Re: [PATCH v2 0/4] drm/tests: Fix locking issues (kind of)
From: Simona Vetter
Date: Tue Feb 04 2025 - 06:00:47 EST
On Wed, Jan 29, 2025 at 03:21:52PM +0100, Maxime Ripard wrote:
> Hi,
>
> Here's another attempt at fixing the current locking issues with the
> HDMI kunit tests.
>
> The initial issue was reported by Dave here:
> https://lore.kernel.org/all/CAPM=9tzJ4-ERDxvuwrCyUPY0=+P44orhp1kLWVGL7MCfpQjMEQ@xxxxxxxxxxxxxx/
>
> After fixing it, there was still a lockdep warning for a circular
> dependency. This series is also fixing the issue.
So this looks like it's a kthread_exit, which yes is broken. You cannot
acquire a lock in one thread and release it in another thread, that does
not work for lockdep and therefore is forbidden for mutexes.
It's kinda allowed for semaphore, but that's why semaphores cannot be
automatically checked by lockdep. So yeah we cannot use such a deferred
action, it would need to be a deferred action that's run synchronously.
-Sima
>
> There's still an issue though. When running the tests, I get:
>
> KTAP version 1
> 1..1
> KTAP version 1
> # Subtest: drm_atomic_helper_connector_hdmi_check
> # module: drm_hdmi_state_helper_test
> 1..1
>
> ====================================
> WARNING: kunit_try_catch/25 still has locks held!
> 6.13.0-rc2-00410-gbd9d16533367 #18 Tainted: G N
> ------------------------------------
> 2 locks held by kunit_try_catch/25:
> #0: fff00000021586f0 (crtc_ww_class_acquire){+.+.}-{0:0}, at: drm_kunit_helper_acquire_ctx_alloc+0x5c/0xf0
> #1: fff0000002158718 (crtc_ww_class_mutex){+.+.}-{0:0}, at: drm_kunit_helper_acquire_ctx_alloc+0x5c/0xf0
>
> stack backtrace:
> CPU: 0 UID: 0 PID: 25 Comm: kunit_try_catch Tainted: G N 6.13.0-rc2-00410-gbd9d16533367 #18
> Tainted: [N]=TEST
> Hardware name: linux,dummy-virt (DT)
> Call trace:
> show_stack+0x18/0x30 (C)
> dump_stack_lvl+0x70/0x98
> dump_stack+0x18/0x24
> debug_check_no_locks_held+0x9c/0xa4
> do_exit+0x52c/0x970
> kthread_exit+0x28/0x30
> kthread+0xdc/0xf0
> ret_from_fork+0x10/0x20
> ok 1 drm_test_check_hdmi_funcs_reject_rate
> ok 1 drm_atomic_helper_connector_hdmi_check
>
> I believe it's due to the fact that drm_kunit_helper_acquire_ctx_alloc()
> will acquire the lock directly, but will release it as a deferred kunit
> action.
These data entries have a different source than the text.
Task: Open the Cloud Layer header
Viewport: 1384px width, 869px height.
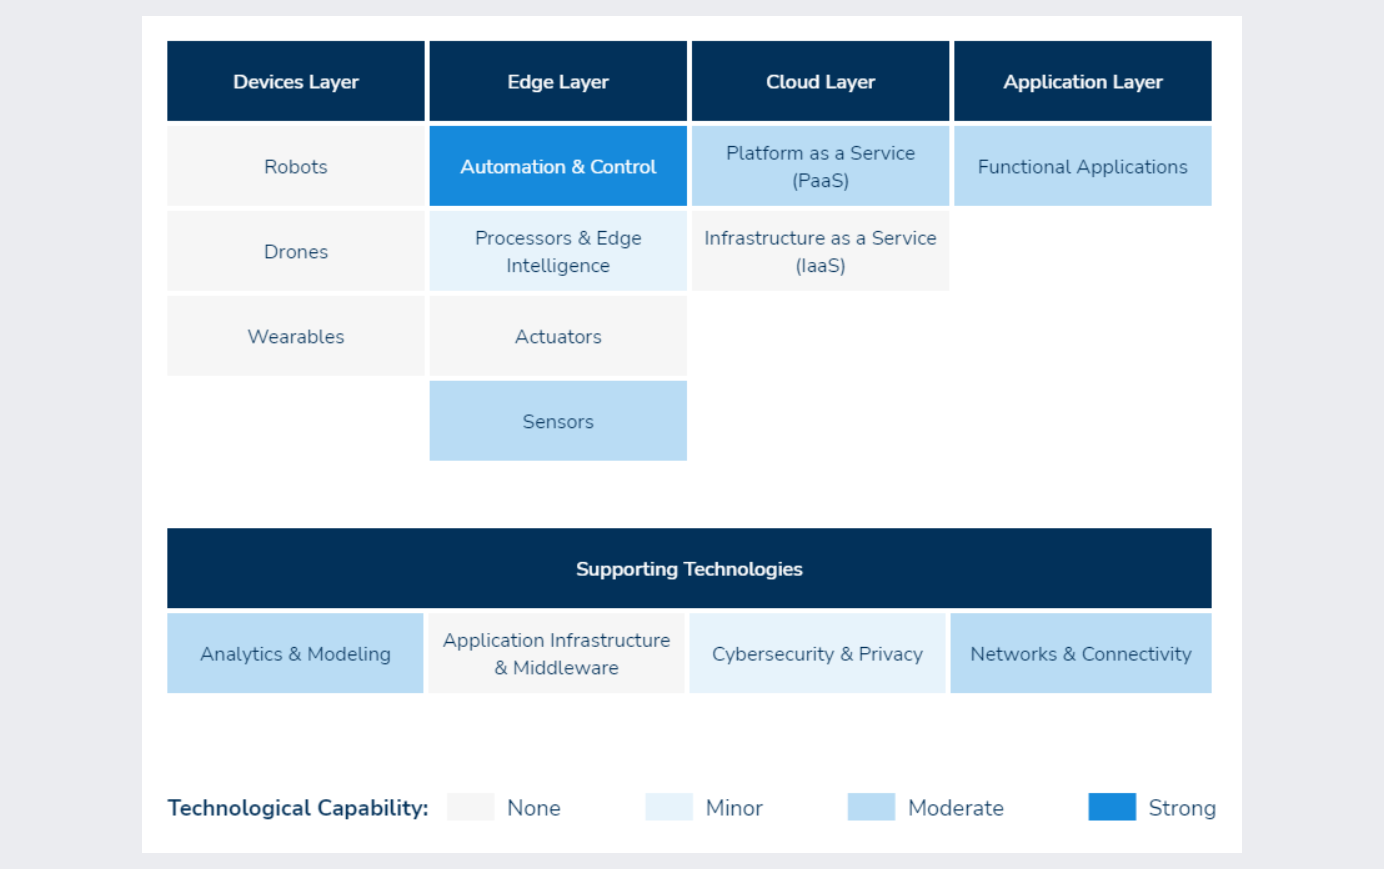Action: 820,82
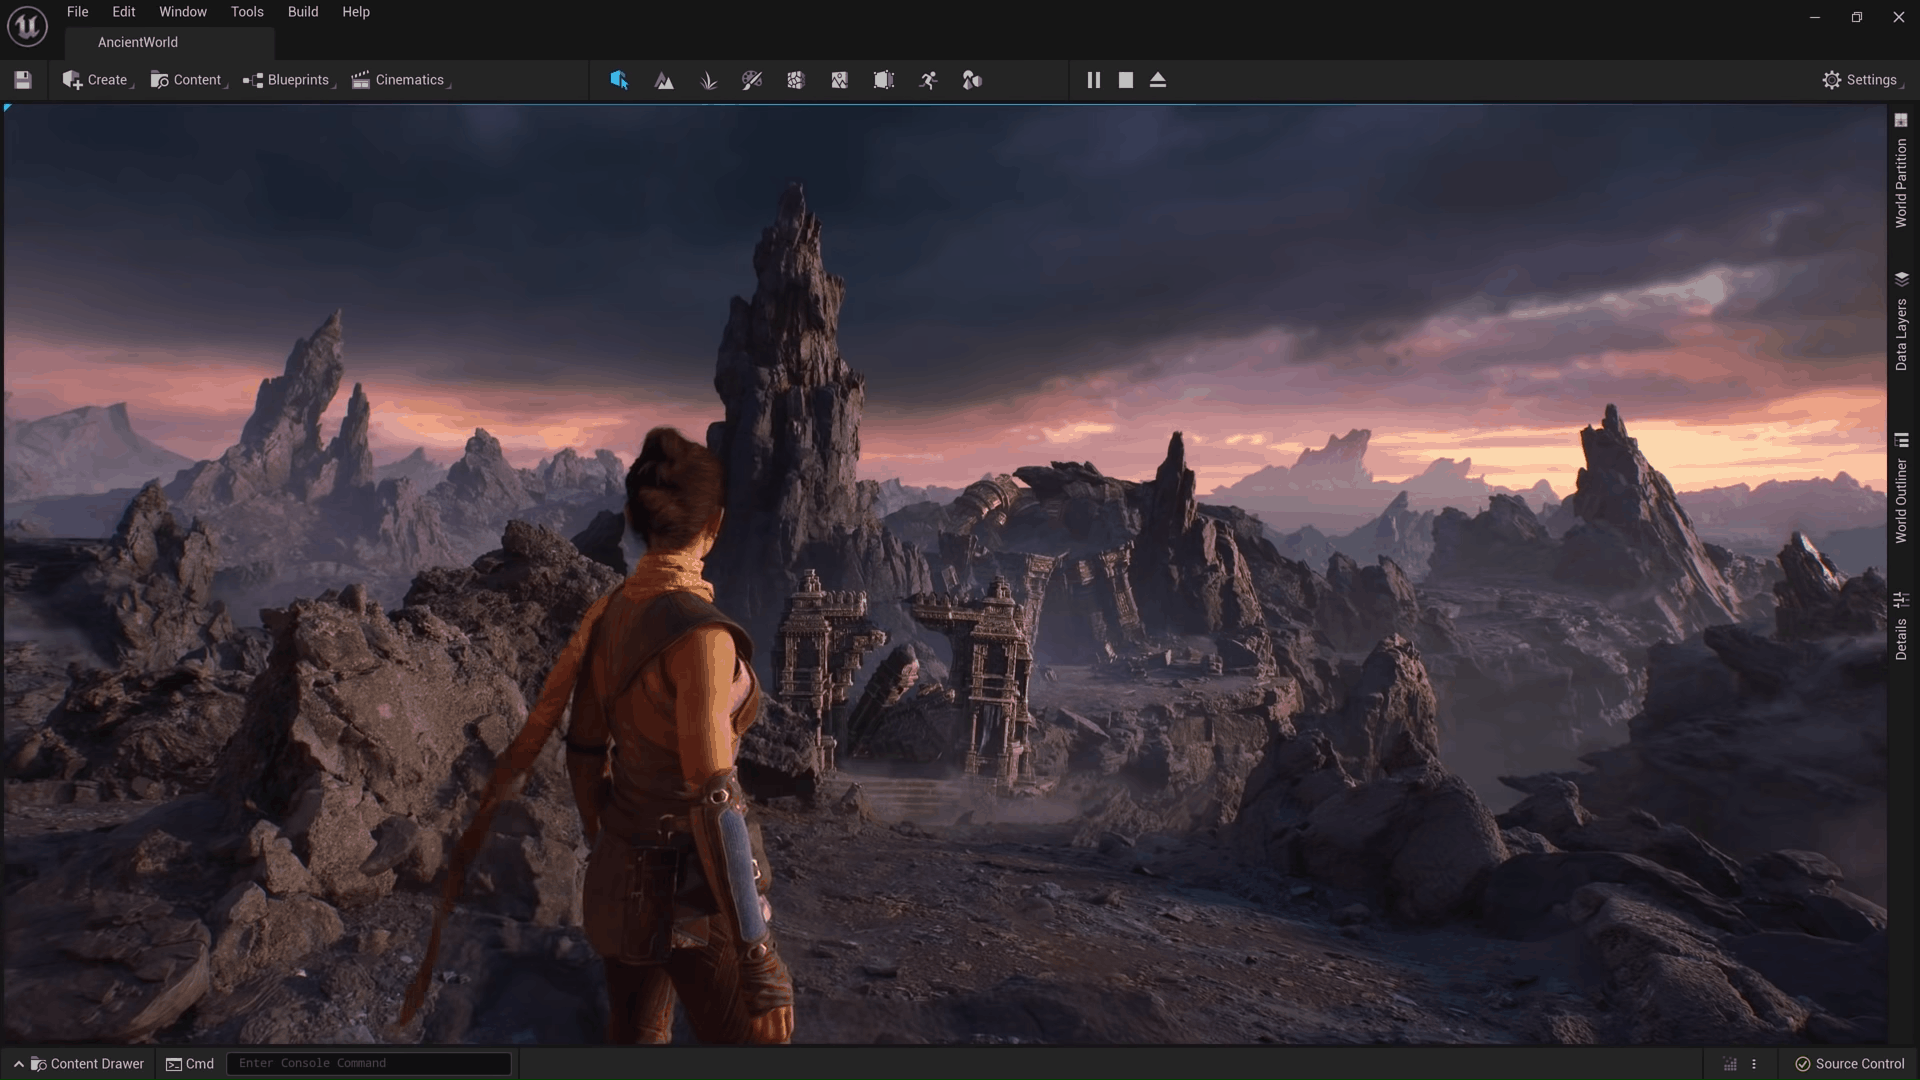Connect to Source Control

[1853, 1064]
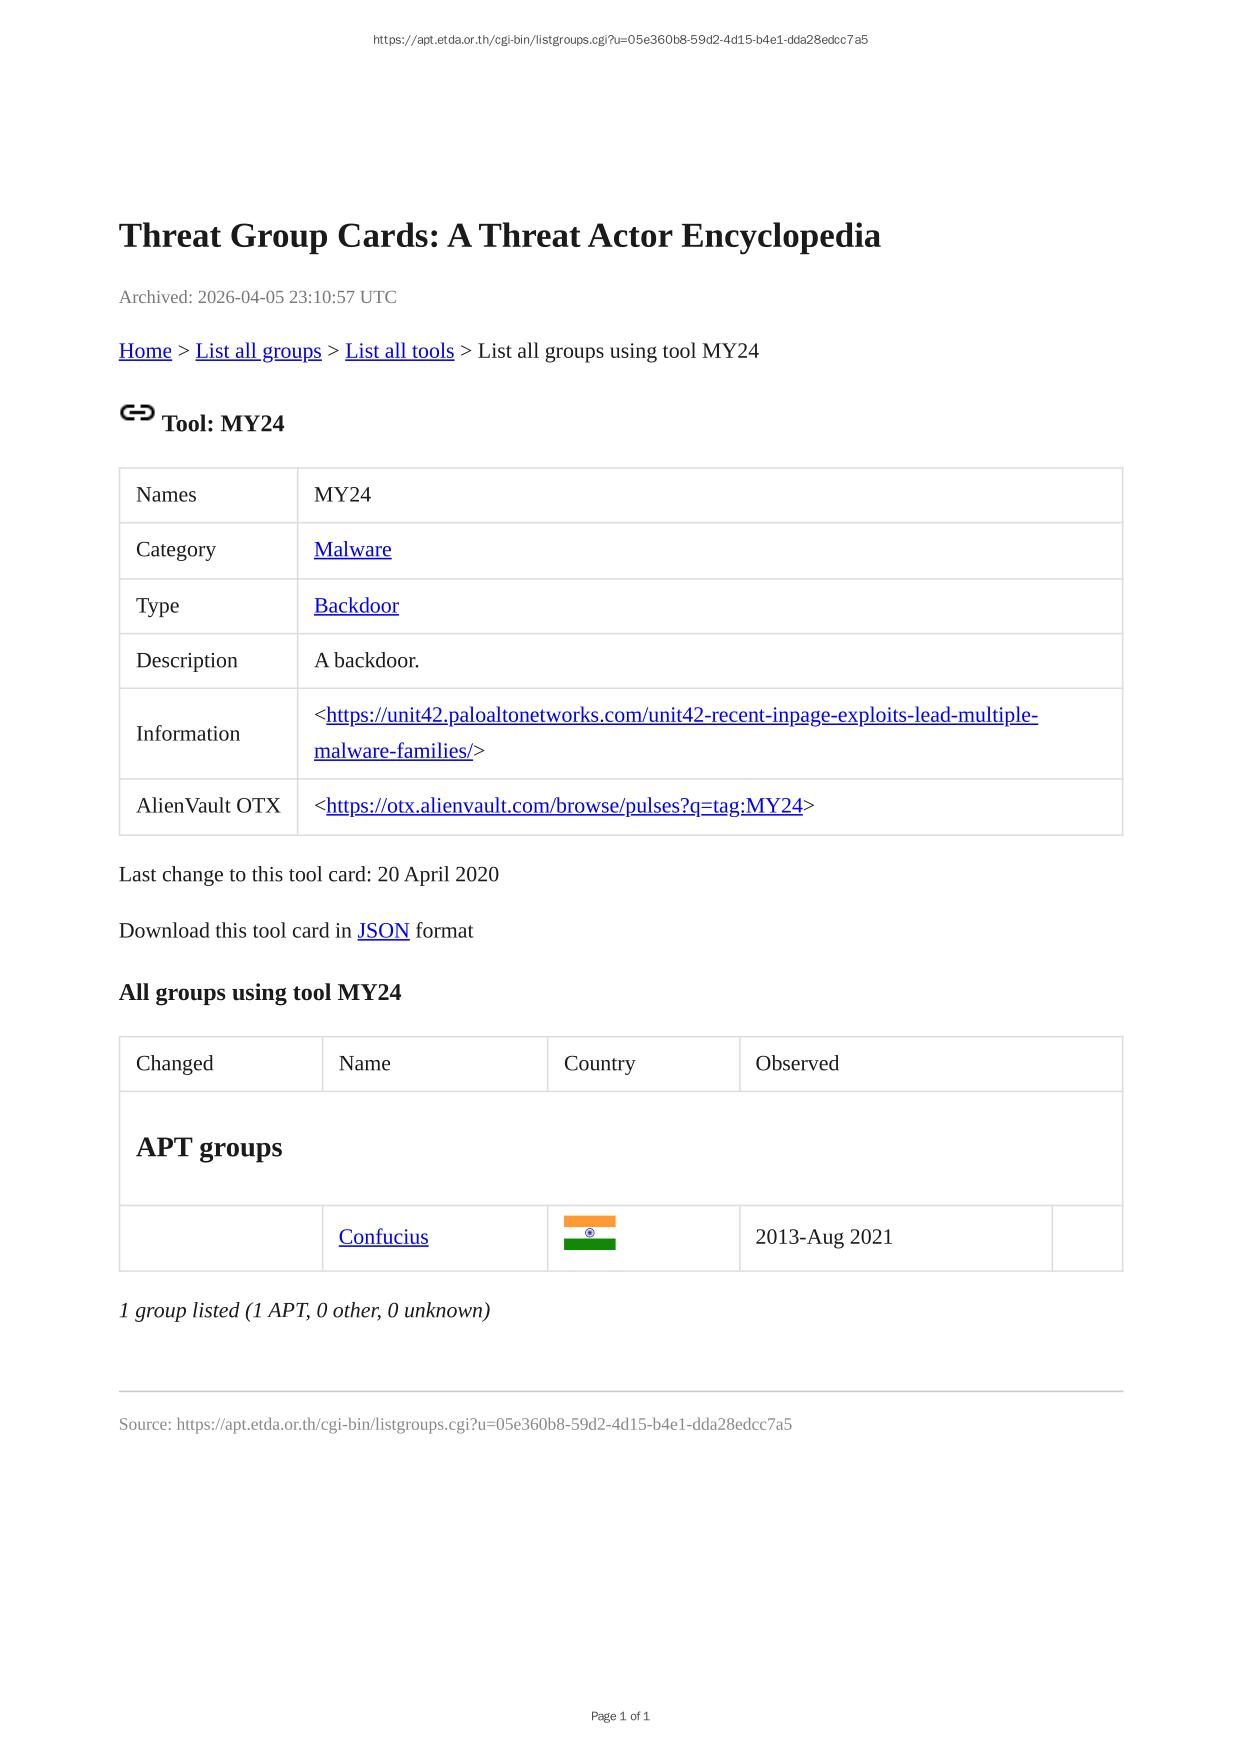Open the AlienVault OTX pulses link
Viewport: 1242px width, 1756px height.
[564, 806]
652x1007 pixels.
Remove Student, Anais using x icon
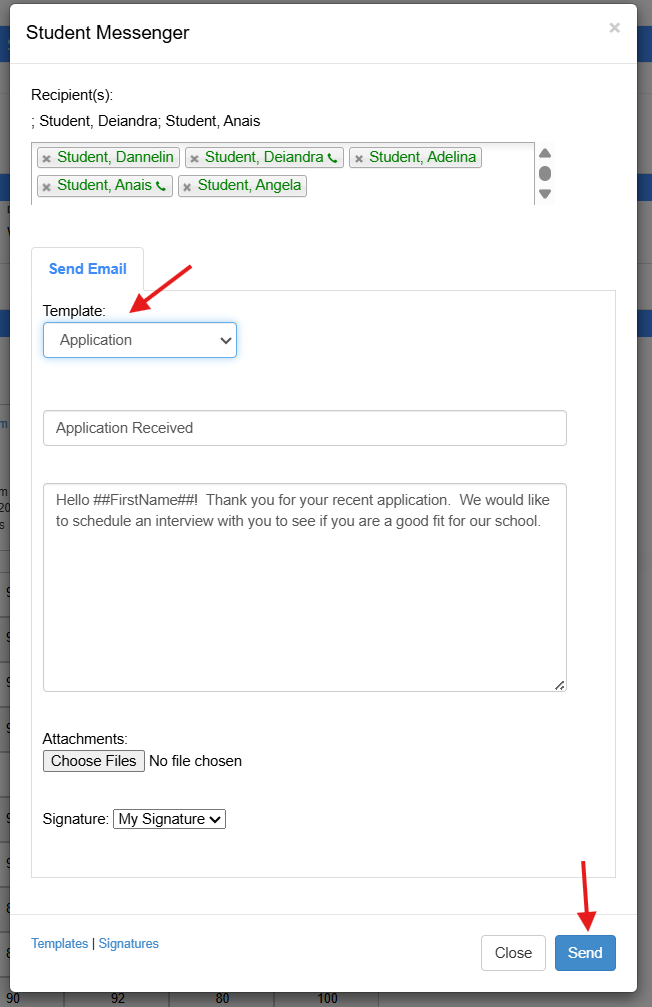46,187
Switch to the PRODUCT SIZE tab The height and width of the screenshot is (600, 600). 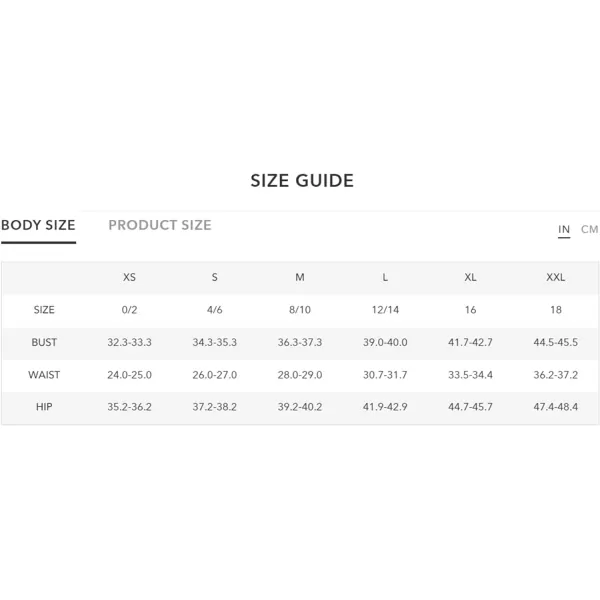tap(160, 225)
It's not unsafe, as the lock is eventually released, but I don't
> really know what the best course of action is here:
>
> * Forget about the idea of a context tied to the lifetime of a test
> * Make lockdep know that it's ok, and we know what to do
>
> I've tried the latter, using lockdep_pin/unpin_lock, but that didn't fix
> the issue so I must have done something wrong.
>
> Let me know what you think,
> Maxime
>
> Signed-off-by: Maxime Ripard <mripard@xxxxxxxxxx>
> ---
> Changes in v2:
> - Fix circular dependency warning
> - Link to v1: https://lore.kernel.org/r/20241031091558.2435850-1-mripard@xxxxxxxxxx
>
> ---
> Maxime Ripard (4):
> drm/tests: hdmi: Fix WW_MUTEX_SLOWPATH failures
> drm/tests: hdmi: Remove redundant assignments
> drm/tests: hdmi: Reorder DRM entities variables assignment
> drm/tests: hdmi: Fix recursive locking
>
> drivers/gpu/drm/tests/drm_hdmi_state_helper_test.c | 200 +++++++++++----------
> 1 file changed, 103 insertions(+), 97 deletions(-)
> ---
> base-commit: e2a81c0cd7de6cb063058be304b18f200c64802b
> change-id: 20250129-test-kunit-5ba3c03bffb0
>
> Best regards,
> --
> Maxime Ripard <mripard@xxxxxxxxxx>
>
--
Simona Vetter
Software Engineer, Intel Corporation
http://blog.ffwll.ch